[DATA FOR ANALYSIS]

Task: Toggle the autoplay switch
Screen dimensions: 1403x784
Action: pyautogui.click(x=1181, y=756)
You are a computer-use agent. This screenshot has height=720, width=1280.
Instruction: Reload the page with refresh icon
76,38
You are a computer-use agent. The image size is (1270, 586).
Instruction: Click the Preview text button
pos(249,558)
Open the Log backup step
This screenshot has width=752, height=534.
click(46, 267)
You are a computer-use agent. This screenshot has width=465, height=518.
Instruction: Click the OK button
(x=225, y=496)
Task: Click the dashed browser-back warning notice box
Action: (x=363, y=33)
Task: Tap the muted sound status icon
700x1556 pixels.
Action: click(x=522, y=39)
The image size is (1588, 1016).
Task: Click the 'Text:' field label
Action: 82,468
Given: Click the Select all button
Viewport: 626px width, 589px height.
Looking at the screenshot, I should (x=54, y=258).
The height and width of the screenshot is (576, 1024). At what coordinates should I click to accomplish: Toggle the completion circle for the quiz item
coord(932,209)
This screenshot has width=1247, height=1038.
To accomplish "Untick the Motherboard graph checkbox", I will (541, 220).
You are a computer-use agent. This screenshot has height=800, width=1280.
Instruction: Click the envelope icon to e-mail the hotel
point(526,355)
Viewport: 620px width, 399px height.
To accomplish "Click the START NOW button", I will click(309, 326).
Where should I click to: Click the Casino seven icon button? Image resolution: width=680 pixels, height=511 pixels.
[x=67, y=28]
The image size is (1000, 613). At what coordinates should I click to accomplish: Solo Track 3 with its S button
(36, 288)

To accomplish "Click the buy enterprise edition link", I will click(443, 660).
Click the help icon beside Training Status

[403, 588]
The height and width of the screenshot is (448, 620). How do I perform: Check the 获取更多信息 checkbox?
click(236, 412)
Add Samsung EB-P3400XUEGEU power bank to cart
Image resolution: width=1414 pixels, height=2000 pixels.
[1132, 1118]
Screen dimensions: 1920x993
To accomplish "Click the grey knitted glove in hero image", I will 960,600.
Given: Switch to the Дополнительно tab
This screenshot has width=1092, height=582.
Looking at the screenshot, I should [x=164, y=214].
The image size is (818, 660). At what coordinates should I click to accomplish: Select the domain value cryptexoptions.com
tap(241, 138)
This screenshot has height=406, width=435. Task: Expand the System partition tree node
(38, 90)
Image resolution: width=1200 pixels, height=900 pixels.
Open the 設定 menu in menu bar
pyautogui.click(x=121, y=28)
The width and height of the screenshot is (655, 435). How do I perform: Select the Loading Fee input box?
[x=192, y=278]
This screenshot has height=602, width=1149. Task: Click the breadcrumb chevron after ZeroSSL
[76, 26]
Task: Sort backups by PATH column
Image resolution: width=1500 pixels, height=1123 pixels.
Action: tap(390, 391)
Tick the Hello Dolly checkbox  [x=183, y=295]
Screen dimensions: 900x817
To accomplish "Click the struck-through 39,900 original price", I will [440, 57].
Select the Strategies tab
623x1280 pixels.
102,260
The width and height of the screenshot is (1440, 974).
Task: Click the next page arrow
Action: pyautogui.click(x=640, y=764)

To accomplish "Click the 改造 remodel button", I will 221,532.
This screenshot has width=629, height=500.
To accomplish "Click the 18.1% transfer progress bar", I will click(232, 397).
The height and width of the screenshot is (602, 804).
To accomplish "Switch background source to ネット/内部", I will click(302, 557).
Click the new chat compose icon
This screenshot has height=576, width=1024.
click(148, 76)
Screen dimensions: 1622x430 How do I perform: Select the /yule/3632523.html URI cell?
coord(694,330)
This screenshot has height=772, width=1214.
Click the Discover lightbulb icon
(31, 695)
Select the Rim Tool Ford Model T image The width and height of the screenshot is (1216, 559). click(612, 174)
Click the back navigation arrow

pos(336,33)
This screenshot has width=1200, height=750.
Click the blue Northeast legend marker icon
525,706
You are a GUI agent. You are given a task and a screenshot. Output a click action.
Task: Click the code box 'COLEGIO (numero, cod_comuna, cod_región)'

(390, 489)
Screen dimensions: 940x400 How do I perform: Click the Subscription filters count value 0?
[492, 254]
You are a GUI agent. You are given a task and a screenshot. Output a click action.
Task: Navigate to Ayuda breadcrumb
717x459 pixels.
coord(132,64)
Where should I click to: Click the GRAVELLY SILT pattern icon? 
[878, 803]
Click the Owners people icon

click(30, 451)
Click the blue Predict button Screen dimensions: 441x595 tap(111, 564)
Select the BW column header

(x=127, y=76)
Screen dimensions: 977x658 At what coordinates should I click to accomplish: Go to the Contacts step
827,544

[/DATA FOR ANALYSIS]

### TASK OBJECTIVE
Wherever the string "agent" is found in the listing above, copy the line that contains it.

### ANSWER SPACE
You are a computer-use agent. This screenshot has height=720, width=1280.
You are a computer-use agent. The image size is (1270, 586).
You are a computer-use agent. This screenshot has width=465, height=518.
You are a computer-use agent. This screenshot has height=800, width=1280.
You are a GUI agent. You are given a task and a screenshot. Output a click action.
You are a GUI agent. You are given a task and a screenshot. Output a click action.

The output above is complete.